I’ve used wireguard for a pretty long time on my server and the phone as a client. I’ve had the same configuration for at least 4-5 years and never had issues. Last week I moved to using pihole in a container with a macvlan interface, so it has a different IP address than my physical server. Then I went and changed the DNS server IP on the wireguard config on the phone. When I reconnected I see I can’t connect to any local IP address like I used to and I can’t figure out why.

The local LAN is 10.11.12.0/24, the VPN is on 10.11.13.0/24.

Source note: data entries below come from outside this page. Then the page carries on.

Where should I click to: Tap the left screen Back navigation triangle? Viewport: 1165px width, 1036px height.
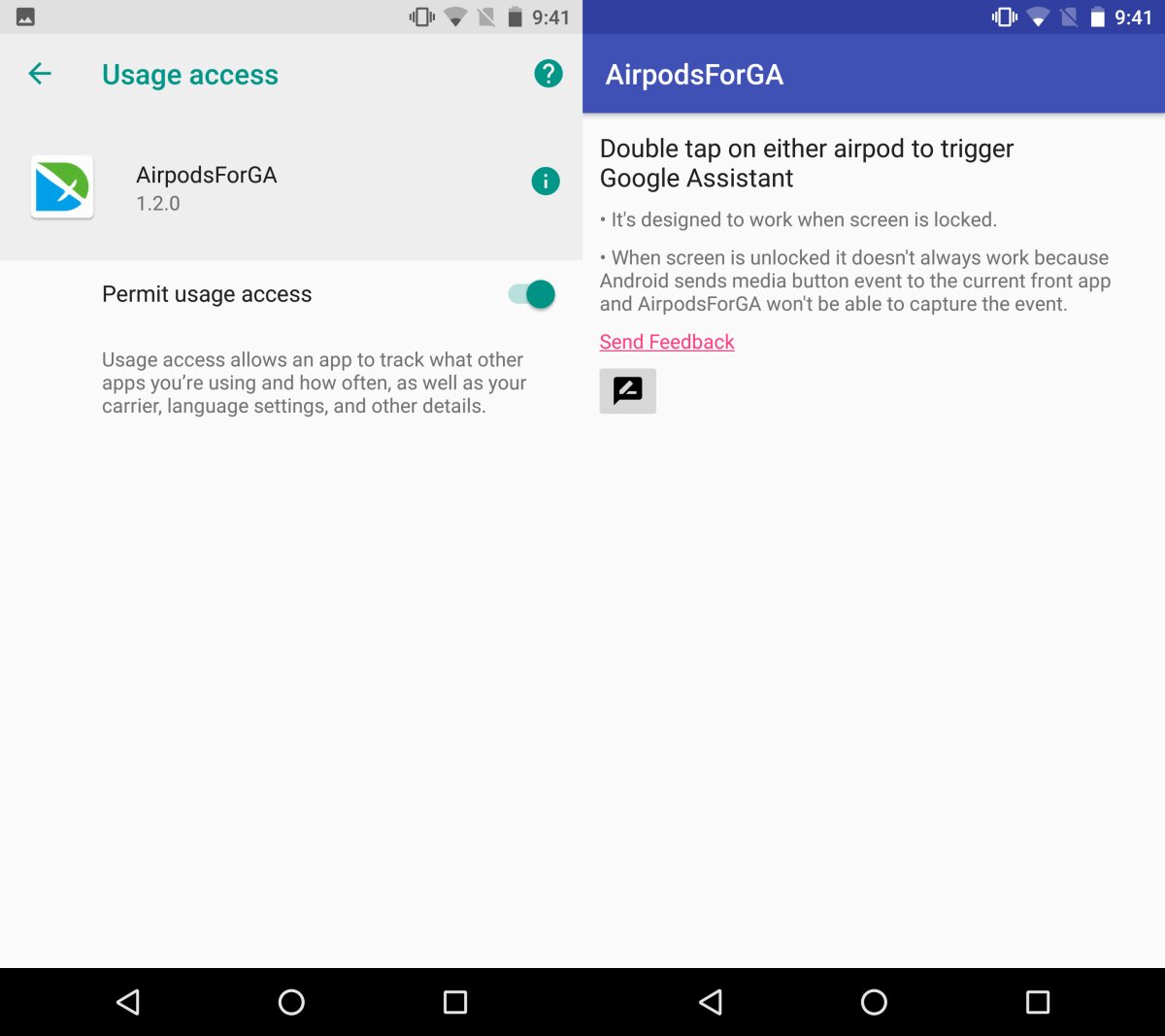[x=128, y=1002]
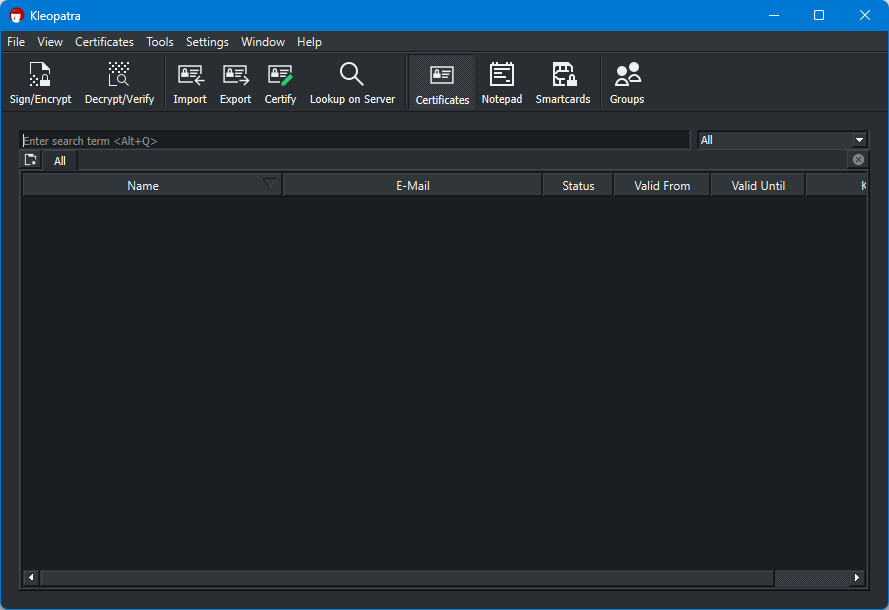
Task: Launch the Decrypt/Verify tool
Action: click(119, 83)
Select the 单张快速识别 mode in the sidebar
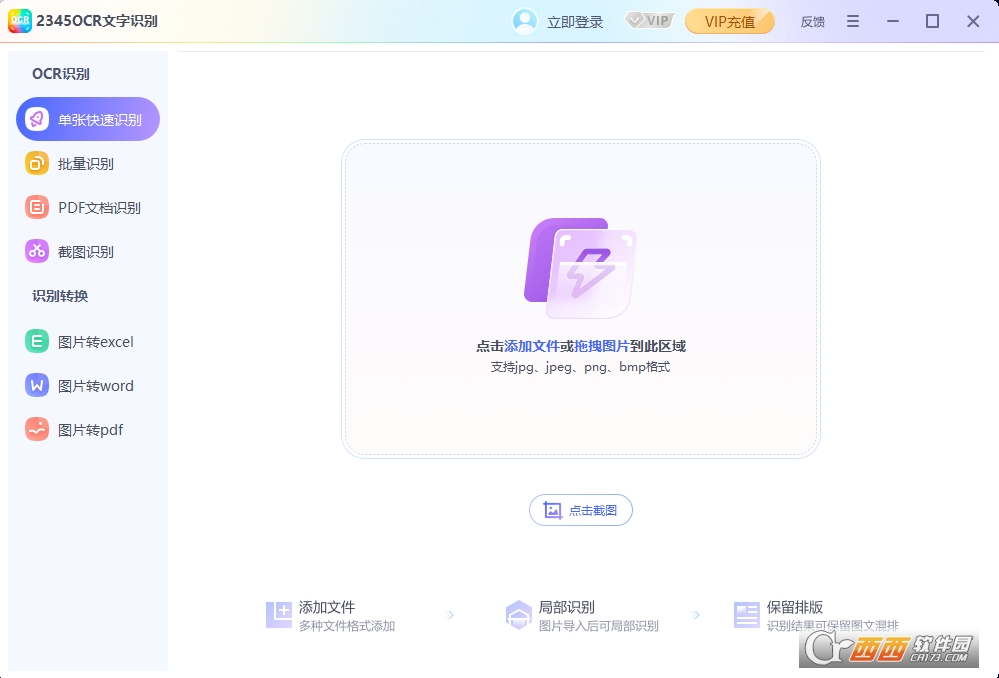The width and height of the screenshot is (999, 678). coord(87,118)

Here’s the server wireguard config:

[Interface]
Address = 10.11.13.1
ListenPort = 11194
PrivateKey = ...

PostUp = iptables -A FORWARD -i %i -j ACCEPT; iptables -A FORWARD -o %i -j ACCEPT; iptables -t nat -A POSTROUTING -o enp3s0 -j MASQUERADE
PostDown = iptables -D FORWARD -i %i -j ACCEPT; iptables -D FORWARD -o %i -j ACCEPT; iptables -t nat -D POSTROUTING -o enp3s0 -j MASQUERADE

[Peer]
# Galaxy S20+
PublicKey = U59JZqVbk2eFxTb7tteyu0WHlMTZsk68E7CF7v2AX2U=
AllowedIPs = 10.11.13.5/32

[Peer]
# narwhal - T480 job
PublicKey = Ja9OL13IoZA17GJq0/LbwizB9s2dRQLHHgW2C4TcFyY=
AllowedIPs = 10.11.13.7/32

And here’s the phone’s wireguard config:

Address = 10.11.13.5/24
DNS = 10.11.12.55
PrivateKey = ....

[Peer]
AllowedIPs = 10.11.0.0/16
Endpoint = my_dyndns_hostname:11194
PublicKey = 6aF1cJhH9oeQWr9LYOpH3wk+lN4k9/tSiAqV6LkUQ1Y=

I am able to connect and can ping 10.11.12.77, the IP address of the server, but nothing else. I have two RPis running as mpd servers and I used to be able to connect to them too, but not anymore. Their IP addresses are 10.11.12.105 and .106.

Also, before the dns change I was able (of course!) to use the local DNS I set up on the pihole, but now I’m not able to connect to the new DNS (.55) so I can’t get any local address to resolve.

I’m looking for some hints on what I’m doing wrong. Please help.

  • Nico@r.dcotta.euEnglish
    1·
    11 months ago
    • Can you show the diff with your previous WG config?
    • Is 10.11.12.0/24 also on enp3s0?

    I am able to connect and can ping 10.11.12.77, the IP address of the server, but nothing else

    Including the wider internet, if you set your phone’s AllowedIPs to 0.0.0.0/0? This makes me think it’s a problem with the NAT, not so much wireguard. Also make sure ipv4 forwarding is enabled:

    sysctl -w net.ipv4.conf.default.forwarding=1
sysctl -w net.ipv4.conf.enp3s0.forwarding=1

    Reading this article might help! I know this is not what you asked, but otherwise, my approach to accessing devices on my LAN is to also include them in the WG VPN - so that they all have an IP address on the VPN subnet (in your case 10.11.13.0/24). Bonus points for excluding your LAN guests from your selfhosted subnet.

    • calm.like.a.bomb@lemmy.dbzer0.comOPEnglish
      1·
      11 months ago

      Can you show the diff with your previous WG config?

      I didn’t have a previous WG config. This is really the problem: I didn’t change anything. It just stopped working. My phone connects to the server and I can ping it, and I’m also able to use the web interface on the server, but I can’t connect to any other host on the network.

      This makes me think it’s a problem with the NAT

      This is my assumption too. Still looking into it.

  • BitPirate@feddit.deEnglish
    1·
    11 months ago

    You only need the masquerade rule.

    iptables -t nat -A POSTROUTING -s 10.11.13.0/24  -o enp3s0 -j MASQUERADE
  • calm.like.a.bomb@lemmy.dbzer0.comOPEnglish
    21·
    11 months ago

    Coming back to this: it was a case of “did you turn it off and then back on?” I did some server upgrades a day before setting up wireguard and it’s possible there were some changes that needed a reboot. I just rebooted today and everything works as expected.